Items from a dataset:
■ ■ ■ ■ ■ ■ ■
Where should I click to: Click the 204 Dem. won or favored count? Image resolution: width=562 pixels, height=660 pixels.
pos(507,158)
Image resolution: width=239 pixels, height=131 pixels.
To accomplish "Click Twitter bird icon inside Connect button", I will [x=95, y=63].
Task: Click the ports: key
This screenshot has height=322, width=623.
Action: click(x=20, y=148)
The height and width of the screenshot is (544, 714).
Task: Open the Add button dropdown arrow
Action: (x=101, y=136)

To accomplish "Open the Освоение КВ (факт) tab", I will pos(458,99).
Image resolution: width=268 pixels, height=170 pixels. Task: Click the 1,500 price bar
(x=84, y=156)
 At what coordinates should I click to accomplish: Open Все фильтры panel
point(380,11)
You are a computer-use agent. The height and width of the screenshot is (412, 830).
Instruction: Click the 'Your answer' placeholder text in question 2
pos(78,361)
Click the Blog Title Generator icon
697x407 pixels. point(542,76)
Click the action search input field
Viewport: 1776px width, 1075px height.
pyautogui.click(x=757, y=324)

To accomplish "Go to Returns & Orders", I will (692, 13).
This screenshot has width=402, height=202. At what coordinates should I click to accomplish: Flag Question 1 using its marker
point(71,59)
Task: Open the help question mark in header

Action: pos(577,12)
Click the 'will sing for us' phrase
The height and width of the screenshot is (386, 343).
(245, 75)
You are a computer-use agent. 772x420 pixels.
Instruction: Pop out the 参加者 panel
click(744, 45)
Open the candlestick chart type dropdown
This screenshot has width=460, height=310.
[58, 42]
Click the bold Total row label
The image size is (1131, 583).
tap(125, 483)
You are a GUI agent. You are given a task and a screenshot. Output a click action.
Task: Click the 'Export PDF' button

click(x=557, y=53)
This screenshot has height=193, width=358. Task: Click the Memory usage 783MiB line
■ ■ ■ ■ ■ ■ ■
Task prompt → Copy out the data above, word for word.

Result of the exercise →
Where should I click to: Click the 204 Dem. won or favored count? Image resolution: width=562 pixels, height=660 pixels.
pos(507,158)
Image resolution: width=239 pixels, height=131 pixels.
To accomplish "Click Twitter bird icon inside Connect button", I will [x=95, y=63].
Task: Click the ports: key
This screenshot has height=322, width=623.
Action: click(x=20, y=148)
The height and width of the screenshot is (544, 714).
Task: Open the Add button dropdown arrow
Action: (x=101, y=136)

To accomplish "Open the Освоение КВ (факт) tab", I will pos(458,99).
Image resolution: width=268 pixels, height=170 pixels. Task: Click the 1,500 price bar
(x=84, y=156)
 At what coordinates should I click to accomplish: Open Все фильтры panel
point(380,11)
You are a computer-use agent. The height and width of the screenshot is (412, 830).
Instruction: Click the 'Your answer' placeholder text in question 2
pos(78,361)
Click the Blog Title Generator icon
697x407 pixels. point(542,76)
Click the action search input field
Viewport: 1776px width, 1075px height.
pyautogui.click(x=757, y=324)

To accomplish "Go to Returns & Orders", I will (692, 13).
This screenshot has width=402, height=202. At what coordinates should I click to accomplish: Flag Question 1 using its marker
point(71,59)
Task: Open the help question mark in header

Action: pos(577,12)
Click the 'will sing for us' phrase
The height and width of the screenshot is (386, 343).
(245, 75)
You are a computer-use agent. 772x420 pixels.
Instruction: Pop out the 参加者 panel
click(744, 45)
Open the candlestick chart type dropdown
This screenshot has width=460, height=310.
[58, 42]
Click the bold Total row label
The image size is (1131, 583).
tap(125, 483)
You are a GUI agent. You are given a task and a screenshot. Output a click action.
Task: Click the 'Export PDF' button

click(x=557, y=53)
This screenshot has height=193, width=358. Task: Click the Memory usage 783MiB line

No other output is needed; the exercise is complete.